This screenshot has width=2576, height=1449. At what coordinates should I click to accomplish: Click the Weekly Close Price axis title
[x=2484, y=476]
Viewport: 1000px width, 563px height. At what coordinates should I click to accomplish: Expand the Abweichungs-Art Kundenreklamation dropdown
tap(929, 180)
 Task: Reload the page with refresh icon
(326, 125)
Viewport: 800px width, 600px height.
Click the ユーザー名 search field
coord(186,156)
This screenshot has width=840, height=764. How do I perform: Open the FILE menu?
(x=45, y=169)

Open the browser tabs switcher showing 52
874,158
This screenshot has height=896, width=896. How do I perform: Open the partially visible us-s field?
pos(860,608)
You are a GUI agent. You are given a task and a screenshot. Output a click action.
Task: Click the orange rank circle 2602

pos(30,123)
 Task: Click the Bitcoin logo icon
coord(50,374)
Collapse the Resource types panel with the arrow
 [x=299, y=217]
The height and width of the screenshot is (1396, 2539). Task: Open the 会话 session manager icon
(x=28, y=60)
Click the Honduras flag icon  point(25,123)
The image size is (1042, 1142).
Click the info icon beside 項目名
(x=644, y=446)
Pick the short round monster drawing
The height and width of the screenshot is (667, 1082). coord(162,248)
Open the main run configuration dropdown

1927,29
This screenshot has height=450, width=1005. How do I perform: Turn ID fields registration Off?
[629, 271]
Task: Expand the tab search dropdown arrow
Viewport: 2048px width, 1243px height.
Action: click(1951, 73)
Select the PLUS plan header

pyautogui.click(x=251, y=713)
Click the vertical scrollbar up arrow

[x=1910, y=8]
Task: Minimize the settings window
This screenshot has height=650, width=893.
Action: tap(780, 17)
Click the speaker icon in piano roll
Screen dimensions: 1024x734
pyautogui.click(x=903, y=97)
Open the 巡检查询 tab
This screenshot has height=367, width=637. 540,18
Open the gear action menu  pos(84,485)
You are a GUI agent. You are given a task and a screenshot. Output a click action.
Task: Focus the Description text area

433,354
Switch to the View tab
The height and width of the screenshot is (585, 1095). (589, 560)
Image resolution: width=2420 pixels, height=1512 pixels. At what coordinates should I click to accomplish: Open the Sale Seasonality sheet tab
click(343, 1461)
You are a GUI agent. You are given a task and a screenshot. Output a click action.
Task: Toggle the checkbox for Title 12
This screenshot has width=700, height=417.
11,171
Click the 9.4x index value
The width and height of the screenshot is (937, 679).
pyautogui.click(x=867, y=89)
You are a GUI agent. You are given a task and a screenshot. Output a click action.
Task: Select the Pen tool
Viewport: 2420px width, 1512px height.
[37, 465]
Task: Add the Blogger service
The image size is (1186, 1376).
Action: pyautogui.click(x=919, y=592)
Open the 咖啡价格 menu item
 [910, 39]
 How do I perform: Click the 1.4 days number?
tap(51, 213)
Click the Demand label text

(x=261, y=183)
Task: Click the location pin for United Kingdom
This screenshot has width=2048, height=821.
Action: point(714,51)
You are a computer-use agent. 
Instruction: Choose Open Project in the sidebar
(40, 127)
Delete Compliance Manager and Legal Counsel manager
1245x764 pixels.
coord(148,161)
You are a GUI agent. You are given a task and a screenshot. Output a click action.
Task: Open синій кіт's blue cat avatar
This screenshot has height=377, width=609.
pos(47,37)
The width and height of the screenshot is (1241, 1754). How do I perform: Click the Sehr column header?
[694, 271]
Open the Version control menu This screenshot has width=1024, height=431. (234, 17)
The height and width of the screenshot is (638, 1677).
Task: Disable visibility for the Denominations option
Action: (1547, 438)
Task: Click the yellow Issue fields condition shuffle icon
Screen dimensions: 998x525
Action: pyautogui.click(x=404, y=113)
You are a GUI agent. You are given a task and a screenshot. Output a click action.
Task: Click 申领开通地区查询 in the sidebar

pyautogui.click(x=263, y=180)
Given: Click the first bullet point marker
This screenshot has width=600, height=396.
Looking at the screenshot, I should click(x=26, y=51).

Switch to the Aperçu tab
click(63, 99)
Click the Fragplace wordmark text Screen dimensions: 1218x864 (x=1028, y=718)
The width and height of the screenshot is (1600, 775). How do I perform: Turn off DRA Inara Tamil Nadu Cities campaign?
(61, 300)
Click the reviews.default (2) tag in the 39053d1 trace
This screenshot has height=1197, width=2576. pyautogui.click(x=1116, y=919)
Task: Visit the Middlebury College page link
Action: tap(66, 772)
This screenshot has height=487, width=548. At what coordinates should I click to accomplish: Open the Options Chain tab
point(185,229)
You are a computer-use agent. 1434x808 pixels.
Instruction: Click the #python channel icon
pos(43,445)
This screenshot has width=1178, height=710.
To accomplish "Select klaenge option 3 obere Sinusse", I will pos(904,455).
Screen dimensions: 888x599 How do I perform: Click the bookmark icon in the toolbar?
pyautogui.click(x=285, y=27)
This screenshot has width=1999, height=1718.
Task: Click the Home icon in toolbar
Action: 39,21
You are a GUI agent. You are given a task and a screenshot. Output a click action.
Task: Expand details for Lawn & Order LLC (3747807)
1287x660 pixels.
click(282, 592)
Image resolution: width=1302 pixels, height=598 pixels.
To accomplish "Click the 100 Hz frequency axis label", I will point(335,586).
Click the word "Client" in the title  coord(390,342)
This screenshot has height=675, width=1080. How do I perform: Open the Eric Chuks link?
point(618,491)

_ _ _ _ _ _ _

WHAT THIS TASK INVOLVES:
Rewrite all the lines above, replacing each "How do I perform" with "How can I carry out" and keeping everything else the same.

FULL SOLUTION:
This screenshot has width=2576, height=1449. At what coordinates should I click to accomplish: Click the Weekly Close Price axis title
[x=2484, y=476]
Viewport: 1000px width, 563px height. At what coordinates should I click to accomplish: Expand the Abweichungs-Art Kundenreklamation dropdown
tap(929, 180)
 Task: Reload the page with refresh icon
(326, 125)
Viewport: 800px width, 600px height.
Click the ユーザー名 search field
coord(186,156)
This screenshot has width=840, height=764. How can I carry out: Open the FILE menu?
(x=45, y=169)

Open the browser tabs switcher showing 52
874,158
This screenshot has height=896, width=896. How can I carry out: Open the partially visible us-s field?
pos(860,608)
You are a GUI agent. You are given a task and a screenshot. Output a click action.
Task: Click the orange rank circle 2602

pos(30,123)
 Task: Click the Bitcoin logo icon
coord(50,374)
Collapse the Resource types panel with the arrow
 [x=299, y=217]
The height and width of the screenshot is (1396, 2539). Task: Open the 会话 session manager icon
(x=28, y=60)
Click the Honduras flag icon  point(25,123)
The image size is (1042, 1142).
Click the info icon beside 項目名
(x=644, y=446)
Pick the short round monster drawing
The height and width of the screenshot is (667, 1082). coord(162,248)
Open the main run configuration dropdown

1927,29
This screenshot has height=450, width=1005. How can I carry out: Turn ID fields registration Off?
[629, 271]
Task: Expand the tab search dropdown arrow
Viewport: 2048px width, 1243px height.
Action: click(1951, 73)
Select the PLUS plan header

pyautogui.click(x=251, y=713)
Click the vertical scrollbar up arrow

[x=1910, y=8]
Task: Minimize the settings window
This screenshot has height=650, width=893.
Action: tap(780, 17)
Click the speaker icon in piano roll
Screen dimensions: 1024x734
pyautogui.click(x=903, y=97)
Open the 巡检查询 tab
This screenshot has height=367, width=637. 540,18
Open the gear action menu  pos(84,485)
You are a GUI agent. You are given a task and a screenshot. Output a click action.
Task: Focus the Description text area

433,354
Switch to the View tab
The height and width of the screenshot is (585, 1095). (589, 560)
Image resolution: width=2420 pixels, height=1512 pixels. At what coordinates should I click to accomplish: Open the Sale Seasonality sheet tab
click(343, 1461)
You are a GUI agent. You are given a task and a screenshot. Output a click action.
Task: Toggle the checkbox for Title 12
This screenshot has width=700, height=417.
11,171
Click the 9.4x index value
The width and height of the screenshot is (937, 679).
pyautogui.click(x=867, y=89)
You are a GUI agent. You are given a task and a screenshot. Output a click action.
Task: Select the Pen tool
Viewport: 2420px width, 1512px height.
[37, 465]
Task: Add the Blogger service
The image size is (1186, 1376).
Action: pyautogui.click(x=919, y=592)
Open the 咖啡价格 menu item
 [910, 39]
 How can I carry out: Click the 1.4 days number?
tap(51, 213)
Click the Demand label text

(x=261, y=183)
Task: Click the location pin for United Kingdom
This screenshot has width=2048, height=821.
Action: point(714,51)
You are a computer-use agent. 
Instruction: Choose Open Project in the sidebar
(40, 127)
Delete Compliance Manager and Legal Counsel manager
1245x764 pixels.
coord(148,161)
You are a GUI agent. You are given a task and a screenshot. Output a click action.
Task: Open синій кіт's blue cat avatar
This screenshot has height=377, width=609.
pos(47,37)
The width and height of the screenshot is (1241, 1754). How can I carry out: Click the Sehr column header?
[694, 271]
Open the Version control menu This screenshot has width=1024, height=431. (234, 17)
The height and width of the screenshot is (638, 1677).
Task: Disable visibility for the Denominations option
Action: (1547, 438)
Task: Click the yellow Issue fields condition shuffle icon
Screen dimensions: 998x525
Action: pyautogui.click(x=404, y=113)
You are a GUI agent. You are given a task and a screenshot. Output a click action.
Task: Click 申领开通地区查询 in the sidebar

pyautogui.click(x=263, y=180)
Given: Click the first bullet point marker
This screenshot has width=600, height=396.
Looking at the screenshot, I should click(x=26, y=51).

Switch to the Aperçu tab
click(63, 99)
Click the Fragplace wordmark text Screen dimensions: 1218x864 (x=1028, y=718)
The width and height of the screenshot is (1600, 775). How can I carry out: Turn off DRA Inara Tamil Nadu Cities campaign?
(61, 300)
Click the reviews.default (2) tag in the 39053d1 trace
This screenshot has height=1197, width=2576. pyautogui.click(x=1116, y=919)
Task: Visit the Middlebury College page link
Action: tap(66, 772)
This screenshot has height=487, width=548. At what coordinates should I click to accomplish: Open the Options Chain tab
point(185,229)
You are a computer-use agent. 1434x808 pixels.
Instruction: Click the #python channel icon
pos(43,445)
This screenshot has width=1178, height=710.
To accomplish "Select klaenge option 3 obere Sinusse", I will pos(904,455).
Screen dimensions: 888x599 How can I carry out: Click the bookmark icon in the toolbar?
pyautogui.click(x=285, y=27)
This screenshot has width=1999, height=1718.
Task: Click the Home icon in toolbar
Action: 39,21
You are a GUI agent. You are given a task and a screenshot. Output a click action.
Task: Expand details for Lawn & Order LLC (3747807)
1287x660 pixels.
click(282, 592)
Image resolution: width=1302 pixels, height=598 pixels.
To accomplish "Click the 100 Hz frequency axis label", I will point(335,586).
Click the word "Client" in the title  coord(390,342)
This screenshot has height=675, width=1080. How can I carry out: Open the Eric Chuks link?
point(618,491)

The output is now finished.